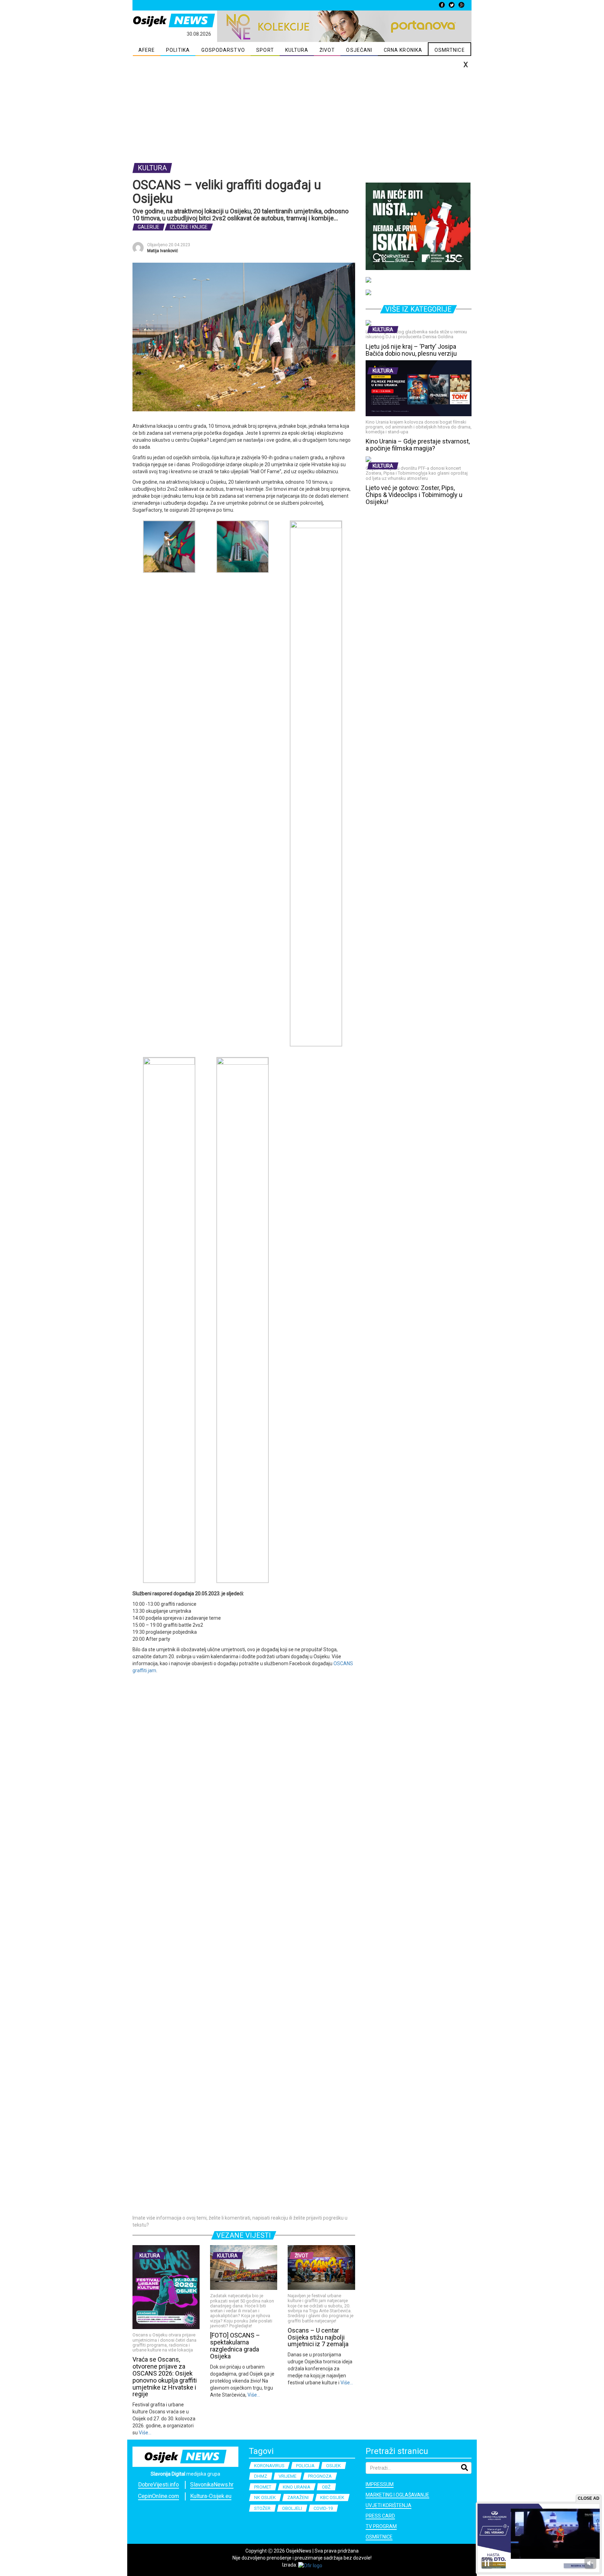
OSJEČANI (359, 50)
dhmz (260, 2476)
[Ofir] (310, 2565)
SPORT (265, 50)
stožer (262, 2508)
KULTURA (297, 50)
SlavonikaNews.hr (211, 2484)
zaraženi (298, 2497)
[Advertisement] (302, 109)
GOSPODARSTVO (223, 50)
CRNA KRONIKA (403, 50)
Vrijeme (287, 2476)
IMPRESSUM (380, 2484)
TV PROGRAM (381, 2526)
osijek (333, 2465)
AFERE (146, 50)
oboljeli (292, 2508)
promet (262, 2487)
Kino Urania (296, 2487)
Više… (144, 2432)
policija (305, 2465)
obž (326, 2487)
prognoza (320, 2476)
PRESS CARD (380, 2516)
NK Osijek (265, 2497)
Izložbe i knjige (189, 227)
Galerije (148, 227)
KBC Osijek (332, 2497)
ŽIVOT (327, 50)
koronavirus (269, 2465)
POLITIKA (178, 50)
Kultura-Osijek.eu (210, 2496)
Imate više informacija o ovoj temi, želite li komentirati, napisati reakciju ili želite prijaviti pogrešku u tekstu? (239, 2221)
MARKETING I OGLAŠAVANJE (397, 2495)
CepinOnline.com (158, 2496)
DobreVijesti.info (158, 2484)
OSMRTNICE (449, 50)
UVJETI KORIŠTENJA (388, 2505)
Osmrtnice (379, 2537)
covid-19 (323, 2508)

Assignment >> Down to the last line, print the material exactly, but not its pictures.

Solution for this task >>
OSJEČANI (359, 50)
dhmz (260, 2476)
[Ofir] (310, 2565)
SPORT (265, 50)
stožer (262, 2508)
KULTURA (297, 50)
SlavonikaNews.hr (211, 2484)
zaraženi (298, 2497)
[Advertisement] (302, 109)
GOSPODARSTVO (223, 50)
CRNA KRONIKA (403, 50)
Vrijeme (287, 2476)
IMPRESSUM (380, 2484)
TV PROGRAM (381, 2526)
osijek (333, 2465)
AFERE (146, 50)
oboljeli (292, 2508)
promet (262, 2487)
Kino Urania (296, 2487)
Više… (144, 2432)
policija (305, 2465)
obž (326, 2487)
prognoza (320, 2476)
PRESS CARD (380, 2516)
NK Osijek (265, 2497)
Izložbe i knjige (189, 227)
Galerije (148, 227)
KBC Osijek (332, 2497)
ŽIVOT (327, 50)
koronavirus (269, 2465)
POLITIKA (178, 50)
Kultura-Osijek.eu (210, 2496)
Imate više informacija o ovoj temi, želite li komentirati, napisati reakciju ili želite prijaviti pogrešku u tekstu? (239, 2221)
MARKETING I OGLAŠAVANJE (397, 2495)
CepinOnline.com (158, 2496)
DobreVijesti.info (158, 2484)
OSMRTNICE (449, 50)
UVJETI KORIŠTENJA (388, 2505)
Osmrtnice (379, 2537)
covid-19 (323, 2508)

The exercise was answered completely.